▸ REQUIREMENT: Entries follow. Give back exactly the lines starting at the one containing "Show the playlist" and ending at the one containing "Task: Open the contact@invoiceninja.com", and no other lines.

▸ Records from a data source:
%%

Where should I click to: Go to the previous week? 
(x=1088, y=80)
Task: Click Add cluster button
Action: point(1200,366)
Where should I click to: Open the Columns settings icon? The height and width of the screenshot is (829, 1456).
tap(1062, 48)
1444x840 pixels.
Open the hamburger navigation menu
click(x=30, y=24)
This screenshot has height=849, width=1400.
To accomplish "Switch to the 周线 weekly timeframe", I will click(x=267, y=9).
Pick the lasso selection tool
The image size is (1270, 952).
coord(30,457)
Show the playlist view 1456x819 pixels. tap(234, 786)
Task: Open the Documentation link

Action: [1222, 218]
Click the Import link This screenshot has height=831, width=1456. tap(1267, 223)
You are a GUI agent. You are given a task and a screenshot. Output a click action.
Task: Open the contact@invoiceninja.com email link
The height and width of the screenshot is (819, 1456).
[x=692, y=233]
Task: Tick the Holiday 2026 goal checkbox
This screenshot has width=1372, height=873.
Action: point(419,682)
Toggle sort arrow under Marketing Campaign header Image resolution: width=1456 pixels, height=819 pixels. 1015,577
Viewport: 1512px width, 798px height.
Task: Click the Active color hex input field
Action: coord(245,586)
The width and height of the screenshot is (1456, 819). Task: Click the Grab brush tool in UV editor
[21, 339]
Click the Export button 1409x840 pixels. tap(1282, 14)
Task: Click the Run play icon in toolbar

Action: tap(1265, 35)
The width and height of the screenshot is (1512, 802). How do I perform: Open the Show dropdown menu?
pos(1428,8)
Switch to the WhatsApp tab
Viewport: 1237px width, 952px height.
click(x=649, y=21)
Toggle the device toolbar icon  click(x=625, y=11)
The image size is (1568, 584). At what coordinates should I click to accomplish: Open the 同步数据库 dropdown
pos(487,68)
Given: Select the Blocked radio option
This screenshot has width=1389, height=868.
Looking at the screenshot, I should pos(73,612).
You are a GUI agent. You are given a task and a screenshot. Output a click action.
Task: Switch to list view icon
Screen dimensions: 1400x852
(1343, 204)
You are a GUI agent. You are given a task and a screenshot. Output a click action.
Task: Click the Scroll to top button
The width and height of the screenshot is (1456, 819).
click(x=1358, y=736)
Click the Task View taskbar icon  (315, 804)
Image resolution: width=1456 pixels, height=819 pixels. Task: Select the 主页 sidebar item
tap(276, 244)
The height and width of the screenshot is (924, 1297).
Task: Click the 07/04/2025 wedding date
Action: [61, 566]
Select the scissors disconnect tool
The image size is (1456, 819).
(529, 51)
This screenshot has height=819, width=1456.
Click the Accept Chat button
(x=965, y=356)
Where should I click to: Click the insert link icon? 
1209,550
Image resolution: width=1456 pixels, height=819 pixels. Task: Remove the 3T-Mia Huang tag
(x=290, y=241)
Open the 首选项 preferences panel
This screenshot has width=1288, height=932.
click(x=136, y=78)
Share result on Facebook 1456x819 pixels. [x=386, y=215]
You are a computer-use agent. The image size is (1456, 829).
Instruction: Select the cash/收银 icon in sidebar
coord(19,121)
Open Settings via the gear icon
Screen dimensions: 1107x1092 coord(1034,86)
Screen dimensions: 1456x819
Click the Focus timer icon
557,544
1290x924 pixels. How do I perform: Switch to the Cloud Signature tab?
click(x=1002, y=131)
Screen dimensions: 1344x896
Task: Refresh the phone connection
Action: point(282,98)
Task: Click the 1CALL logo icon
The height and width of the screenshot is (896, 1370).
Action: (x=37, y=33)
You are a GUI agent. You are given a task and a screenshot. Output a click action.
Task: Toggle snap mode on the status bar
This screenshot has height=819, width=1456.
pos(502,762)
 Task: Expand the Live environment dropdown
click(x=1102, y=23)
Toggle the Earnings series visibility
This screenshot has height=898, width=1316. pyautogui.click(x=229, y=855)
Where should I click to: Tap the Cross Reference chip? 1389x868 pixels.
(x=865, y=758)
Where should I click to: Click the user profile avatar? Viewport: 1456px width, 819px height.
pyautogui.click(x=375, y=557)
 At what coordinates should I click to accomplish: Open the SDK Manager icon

%%

▸ RESULT OF THE TASK:
Show the playlist view 1456x819 pixels. tap(234, 786)
Task: Open the Documentation link

Action: [1222, 218]
Click the Import link This screenshot has height=831, width=1456. tap(1267, 223)
You are a GUI agent. You are given a task and a screenshot. Output a click action.
Task: Open the contact@invoiceninja.com email link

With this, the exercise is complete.